YOUR GOAL: Transcribe word for word the lines below from the line with "For every named" through the line with "All products (361, 1741)", ends included.

++++ GIVEN RECORDS

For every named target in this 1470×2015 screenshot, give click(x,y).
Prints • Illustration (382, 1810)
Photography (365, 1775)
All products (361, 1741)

++++++++
++++ GIVEN RECORDS

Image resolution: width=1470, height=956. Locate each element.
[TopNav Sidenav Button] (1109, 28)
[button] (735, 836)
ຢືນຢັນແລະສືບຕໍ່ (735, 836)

++++++++
++++ GIVEN RECORDS

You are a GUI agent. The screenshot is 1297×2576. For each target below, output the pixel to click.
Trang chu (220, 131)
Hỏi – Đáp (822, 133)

++++++++

OUTPUT FOR THIS TASK:
For every named target in this 1470×2015 screenshot, give click(x,y).
Prints • Illustration (382, 1810)
Photography (365, 1775)
All products (361, 1741)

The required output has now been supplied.